Logo, não importaria qual metodologia supostamente lógica e objetiva se utilizaria para fundamentar uma decisão, o que de fato importaria seria a posição do julgador.

REFERÊNCIAS

[4] BISOL, J O vazio e o inacabado da lei. P. 189.

DWORKIN, R. Levando os direitos a sério. 3ª ed. São Paulo: WMF Martins Fontes, 2010.

[1] COSTA, A.A.. Introdução ao Direito, Cap. I. O conceito de direito, pag. 19. Disponível em <http://www.arcos.org.br/livros/introducao-ao-direito/o-conceito-de-direito>

[3] HART, H.L.A. O conceito de direito. São Paulo: WMF Martins Fontes, 2009.

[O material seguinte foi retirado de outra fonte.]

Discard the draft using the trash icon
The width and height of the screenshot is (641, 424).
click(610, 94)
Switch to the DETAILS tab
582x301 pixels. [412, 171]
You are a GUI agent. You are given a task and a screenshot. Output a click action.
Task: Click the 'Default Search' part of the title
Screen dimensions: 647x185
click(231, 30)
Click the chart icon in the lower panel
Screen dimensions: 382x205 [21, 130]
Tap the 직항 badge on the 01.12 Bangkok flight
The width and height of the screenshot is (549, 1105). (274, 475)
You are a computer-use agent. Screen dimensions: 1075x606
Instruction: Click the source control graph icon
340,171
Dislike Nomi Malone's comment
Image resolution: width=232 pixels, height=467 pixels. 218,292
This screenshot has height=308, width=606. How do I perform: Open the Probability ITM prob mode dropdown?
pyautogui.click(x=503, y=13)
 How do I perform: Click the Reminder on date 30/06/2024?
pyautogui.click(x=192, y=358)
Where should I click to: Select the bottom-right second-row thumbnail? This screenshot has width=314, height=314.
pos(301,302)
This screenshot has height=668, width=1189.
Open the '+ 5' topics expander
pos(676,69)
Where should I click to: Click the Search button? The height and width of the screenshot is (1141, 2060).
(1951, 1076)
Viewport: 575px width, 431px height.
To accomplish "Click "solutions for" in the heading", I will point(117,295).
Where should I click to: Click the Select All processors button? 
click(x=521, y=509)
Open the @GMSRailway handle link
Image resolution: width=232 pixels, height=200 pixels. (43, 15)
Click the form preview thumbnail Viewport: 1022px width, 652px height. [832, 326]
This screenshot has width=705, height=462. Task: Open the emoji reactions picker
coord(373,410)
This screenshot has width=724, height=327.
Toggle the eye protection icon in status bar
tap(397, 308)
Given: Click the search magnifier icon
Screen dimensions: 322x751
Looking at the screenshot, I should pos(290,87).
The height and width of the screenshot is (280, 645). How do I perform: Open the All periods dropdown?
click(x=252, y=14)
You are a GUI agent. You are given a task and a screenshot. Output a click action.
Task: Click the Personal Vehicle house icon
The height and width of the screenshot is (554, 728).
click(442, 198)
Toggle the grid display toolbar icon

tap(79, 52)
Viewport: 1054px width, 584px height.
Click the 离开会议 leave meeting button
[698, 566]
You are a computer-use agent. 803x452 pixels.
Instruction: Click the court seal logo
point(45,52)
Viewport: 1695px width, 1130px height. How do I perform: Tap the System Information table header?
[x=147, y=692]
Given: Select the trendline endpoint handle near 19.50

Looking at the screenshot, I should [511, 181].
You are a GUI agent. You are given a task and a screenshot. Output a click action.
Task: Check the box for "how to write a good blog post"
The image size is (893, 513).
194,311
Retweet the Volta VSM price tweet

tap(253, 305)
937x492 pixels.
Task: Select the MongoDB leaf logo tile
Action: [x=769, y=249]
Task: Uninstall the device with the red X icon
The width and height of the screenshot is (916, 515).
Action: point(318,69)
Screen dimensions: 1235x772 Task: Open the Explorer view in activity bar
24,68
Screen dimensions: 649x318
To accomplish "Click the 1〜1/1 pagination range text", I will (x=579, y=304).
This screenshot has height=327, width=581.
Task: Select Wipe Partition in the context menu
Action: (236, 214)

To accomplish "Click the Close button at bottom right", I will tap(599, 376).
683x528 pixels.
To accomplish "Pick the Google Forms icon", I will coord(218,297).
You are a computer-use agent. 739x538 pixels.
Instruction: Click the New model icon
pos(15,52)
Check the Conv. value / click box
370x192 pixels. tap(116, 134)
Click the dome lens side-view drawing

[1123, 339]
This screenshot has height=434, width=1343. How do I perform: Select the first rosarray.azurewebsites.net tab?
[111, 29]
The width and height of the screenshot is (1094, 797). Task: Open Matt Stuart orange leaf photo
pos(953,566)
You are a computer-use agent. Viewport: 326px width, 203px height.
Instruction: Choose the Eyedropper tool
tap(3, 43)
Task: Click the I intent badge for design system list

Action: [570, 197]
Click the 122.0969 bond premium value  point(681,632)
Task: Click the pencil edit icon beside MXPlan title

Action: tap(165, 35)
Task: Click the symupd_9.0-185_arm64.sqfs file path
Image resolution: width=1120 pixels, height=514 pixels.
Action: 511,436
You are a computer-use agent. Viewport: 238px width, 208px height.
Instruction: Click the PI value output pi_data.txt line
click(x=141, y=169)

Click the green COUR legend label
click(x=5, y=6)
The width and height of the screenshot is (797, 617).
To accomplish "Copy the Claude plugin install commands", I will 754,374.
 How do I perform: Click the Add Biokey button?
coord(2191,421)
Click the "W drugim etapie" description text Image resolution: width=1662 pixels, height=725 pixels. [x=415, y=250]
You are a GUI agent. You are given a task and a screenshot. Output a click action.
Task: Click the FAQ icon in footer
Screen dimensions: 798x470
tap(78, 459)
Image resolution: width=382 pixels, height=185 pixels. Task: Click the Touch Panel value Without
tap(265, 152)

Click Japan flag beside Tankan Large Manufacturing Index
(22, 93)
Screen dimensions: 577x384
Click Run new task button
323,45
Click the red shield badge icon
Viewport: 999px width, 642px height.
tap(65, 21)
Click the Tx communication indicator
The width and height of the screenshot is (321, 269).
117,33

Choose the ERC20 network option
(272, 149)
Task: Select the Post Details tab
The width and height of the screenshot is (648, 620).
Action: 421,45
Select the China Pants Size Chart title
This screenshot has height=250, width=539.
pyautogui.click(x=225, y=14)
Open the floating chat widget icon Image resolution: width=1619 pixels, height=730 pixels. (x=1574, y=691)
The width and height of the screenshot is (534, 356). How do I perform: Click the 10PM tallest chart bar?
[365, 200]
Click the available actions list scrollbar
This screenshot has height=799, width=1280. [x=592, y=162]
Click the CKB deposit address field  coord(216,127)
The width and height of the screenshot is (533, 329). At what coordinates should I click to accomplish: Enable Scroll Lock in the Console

MURÇA, D., ALELUIA, G. Honorários contra a fazenda pública: STJ definirá interpretação do Art. 85 do CPC. Migalhas, 2020. Disponível em - https://migalhas.uol.com.br/depeso/333771/honorarios-contra-a-fazenda-publica--stj-definira-interpretacao-do-art--85-do-cpc

[2]REALE, M. Lições preliminares de direito, p. 1.

STRUCHINER, N., BRANDO, M. Como os juízes decidem os casos difíceis do direito?. Em: Struchiner, Noel; Tavares, Rodrigo (org.). Novas fronteiras da teoria do direito. Rio de Janeiro: PoD; PUC-Rio, 2014. P. 12.